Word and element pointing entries
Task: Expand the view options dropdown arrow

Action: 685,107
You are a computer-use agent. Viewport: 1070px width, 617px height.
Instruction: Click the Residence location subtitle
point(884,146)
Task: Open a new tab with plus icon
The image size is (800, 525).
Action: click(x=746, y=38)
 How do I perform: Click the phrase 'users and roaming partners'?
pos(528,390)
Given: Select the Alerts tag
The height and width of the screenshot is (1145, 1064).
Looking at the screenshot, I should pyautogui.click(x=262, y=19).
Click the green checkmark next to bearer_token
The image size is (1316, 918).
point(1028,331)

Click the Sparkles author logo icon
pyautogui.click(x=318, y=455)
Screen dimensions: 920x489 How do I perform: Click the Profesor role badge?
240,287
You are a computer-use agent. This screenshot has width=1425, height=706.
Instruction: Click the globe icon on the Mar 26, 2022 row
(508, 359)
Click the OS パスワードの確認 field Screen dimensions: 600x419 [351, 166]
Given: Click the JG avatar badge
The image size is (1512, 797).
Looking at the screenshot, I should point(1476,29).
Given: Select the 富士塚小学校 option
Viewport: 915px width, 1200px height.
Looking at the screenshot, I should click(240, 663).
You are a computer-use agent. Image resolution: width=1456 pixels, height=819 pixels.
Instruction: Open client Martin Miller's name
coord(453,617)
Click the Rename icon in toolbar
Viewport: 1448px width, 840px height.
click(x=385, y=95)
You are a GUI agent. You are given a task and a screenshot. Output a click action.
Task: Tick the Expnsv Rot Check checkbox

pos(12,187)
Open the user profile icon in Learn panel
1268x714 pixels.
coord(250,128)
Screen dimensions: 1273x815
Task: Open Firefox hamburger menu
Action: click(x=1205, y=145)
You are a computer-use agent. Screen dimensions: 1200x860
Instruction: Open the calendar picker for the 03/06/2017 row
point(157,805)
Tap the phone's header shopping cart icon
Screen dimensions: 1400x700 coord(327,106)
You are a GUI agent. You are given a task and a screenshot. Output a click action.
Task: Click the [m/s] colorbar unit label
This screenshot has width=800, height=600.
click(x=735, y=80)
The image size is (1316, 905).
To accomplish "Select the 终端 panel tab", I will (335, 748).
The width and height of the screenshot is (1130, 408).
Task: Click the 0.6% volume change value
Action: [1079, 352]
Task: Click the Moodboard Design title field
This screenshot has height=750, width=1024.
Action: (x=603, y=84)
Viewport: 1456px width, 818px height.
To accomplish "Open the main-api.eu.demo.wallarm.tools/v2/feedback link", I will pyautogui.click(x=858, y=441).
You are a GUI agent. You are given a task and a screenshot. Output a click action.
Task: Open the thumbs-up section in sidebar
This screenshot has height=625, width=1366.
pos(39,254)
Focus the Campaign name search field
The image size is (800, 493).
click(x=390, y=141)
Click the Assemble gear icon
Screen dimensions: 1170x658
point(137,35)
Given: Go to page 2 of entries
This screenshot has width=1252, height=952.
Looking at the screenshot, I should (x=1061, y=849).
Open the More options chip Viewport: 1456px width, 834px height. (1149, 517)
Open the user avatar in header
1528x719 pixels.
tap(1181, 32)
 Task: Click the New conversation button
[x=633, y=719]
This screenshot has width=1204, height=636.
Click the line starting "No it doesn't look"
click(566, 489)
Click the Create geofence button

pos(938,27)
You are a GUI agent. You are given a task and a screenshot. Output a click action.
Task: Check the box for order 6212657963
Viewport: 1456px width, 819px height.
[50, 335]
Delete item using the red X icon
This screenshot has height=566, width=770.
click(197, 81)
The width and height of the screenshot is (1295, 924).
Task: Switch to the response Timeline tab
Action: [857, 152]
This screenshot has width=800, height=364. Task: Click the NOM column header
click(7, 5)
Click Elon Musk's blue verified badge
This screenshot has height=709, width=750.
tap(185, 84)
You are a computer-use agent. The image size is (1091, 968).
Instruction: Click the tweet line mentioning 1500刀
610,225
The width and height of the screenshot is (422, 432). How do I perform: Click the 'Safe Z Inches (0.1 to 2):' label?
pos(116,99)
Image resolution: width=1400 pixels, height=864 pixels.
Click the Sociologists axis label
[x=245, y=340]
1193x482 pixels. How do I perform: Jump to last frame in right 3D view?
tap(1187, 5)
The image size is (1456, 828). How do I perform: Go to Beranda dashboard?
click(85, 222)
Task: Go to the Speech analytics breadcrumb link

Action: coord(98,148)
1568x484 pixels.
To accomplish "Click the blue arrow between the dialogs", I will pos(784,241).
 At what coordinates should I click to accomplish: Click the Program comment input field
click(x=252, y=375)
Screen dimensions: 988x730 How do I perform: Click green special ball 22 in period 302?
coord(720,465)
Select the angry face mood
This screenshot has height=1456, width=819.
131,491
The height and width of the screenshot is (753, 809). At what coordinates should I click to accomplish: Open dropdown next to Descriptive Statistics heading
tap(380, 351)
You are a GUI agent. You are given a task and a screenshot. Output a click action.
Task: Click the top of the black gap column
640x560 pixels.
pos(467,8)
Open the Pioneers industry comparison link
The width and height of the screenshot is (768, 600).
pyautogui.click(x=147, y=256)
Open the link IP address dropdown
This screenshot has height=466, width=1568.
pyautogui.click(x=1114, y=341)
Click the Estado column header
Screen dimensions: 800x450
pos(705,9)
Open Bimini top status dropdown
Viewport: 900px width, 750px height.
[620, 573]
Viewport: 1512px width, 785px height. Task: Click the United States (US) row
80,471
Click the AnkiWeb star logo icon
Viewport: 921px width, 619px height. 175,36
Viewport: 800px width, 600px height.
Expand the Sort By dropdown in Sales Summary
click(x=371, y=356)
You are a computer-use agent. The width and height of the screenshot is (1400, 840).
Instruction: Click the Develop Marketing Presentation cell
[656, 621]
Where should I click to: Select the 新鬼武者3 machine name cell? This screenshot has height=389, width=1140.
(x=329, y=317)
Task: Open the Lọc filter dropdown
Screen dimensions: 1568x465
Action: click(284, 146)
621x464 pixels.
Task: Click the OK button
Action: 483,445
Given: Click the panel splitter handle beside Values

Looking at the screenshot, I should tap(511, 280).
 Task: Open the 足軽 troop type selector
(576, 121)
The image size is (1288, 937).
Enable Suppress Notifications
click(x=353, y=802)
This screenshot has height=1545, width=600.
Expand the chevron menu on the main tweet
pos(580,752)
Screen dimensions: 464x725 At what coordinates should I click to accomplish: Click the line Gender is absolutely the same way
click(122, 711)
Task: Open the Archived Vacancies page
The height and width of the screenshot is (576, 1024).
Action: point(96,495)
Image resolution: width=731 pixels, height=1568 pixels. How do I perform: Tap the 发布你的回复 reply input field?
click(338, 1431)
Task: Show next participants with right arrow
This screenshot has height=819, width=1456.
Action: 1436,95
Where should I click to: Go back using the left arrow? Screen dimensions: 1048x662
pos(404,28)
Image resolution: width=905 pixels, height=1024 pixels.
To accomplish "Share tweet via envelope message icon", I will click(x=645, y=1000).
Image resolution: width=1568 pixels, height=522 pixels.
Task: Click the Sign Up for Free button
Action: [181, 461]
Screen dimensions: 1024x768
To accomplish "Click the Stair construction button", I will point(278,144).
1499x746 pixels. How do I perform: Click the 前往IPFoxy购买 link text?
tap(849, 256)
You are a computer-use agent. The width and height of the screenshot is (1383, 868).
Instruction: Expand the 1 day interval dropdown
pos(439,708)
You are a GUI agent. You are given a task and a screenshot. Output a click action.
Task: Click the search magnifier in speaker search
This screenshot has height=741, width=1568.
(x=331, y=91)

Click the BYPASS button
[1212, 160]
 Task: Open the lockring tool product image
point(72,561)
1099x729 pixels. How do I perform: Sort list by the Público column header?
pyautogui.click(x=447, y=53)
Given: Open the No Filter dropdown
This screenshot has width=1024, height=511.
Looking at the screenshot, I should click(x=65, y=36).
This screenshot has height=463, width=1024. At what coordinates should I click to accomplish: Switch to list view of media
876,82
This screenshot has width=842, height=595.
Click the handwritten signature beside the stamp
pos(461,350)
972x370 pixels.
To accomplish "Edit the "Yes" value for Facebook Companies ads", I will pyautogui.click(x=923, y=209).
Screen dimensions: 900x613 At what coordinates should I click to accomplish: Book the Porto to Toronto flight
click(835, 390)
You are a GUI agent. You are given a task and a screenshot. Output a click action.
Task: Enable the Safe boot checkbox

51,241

• **YOUR OBJECTIVE**: Lay out everything from the line containing "The width and height of the screenshot is (422, 432)." down to the line containing "click(85, 222)" as a numbered list, leaving out blank lines.

• **TASK RESPONSE**:
1. The width and height of the screenshot is (422, 432). How do I perform: Click the 'Safe Z Inches (0.1 to 2):' label?
2. pos(116,99)
3. Image resolution: width=1400 pixels, height=864 pixels.
4. Click the Sociologists axis label
5. [x=245, y=340]
6. 1193x482 pixels. How do I perform: Jump to last frame in right 3D view?
7. tap(1187, 5)
8. The image size is (1456, 828). How do I perform: Go to Beranda dashboard?
9. click(85, 222)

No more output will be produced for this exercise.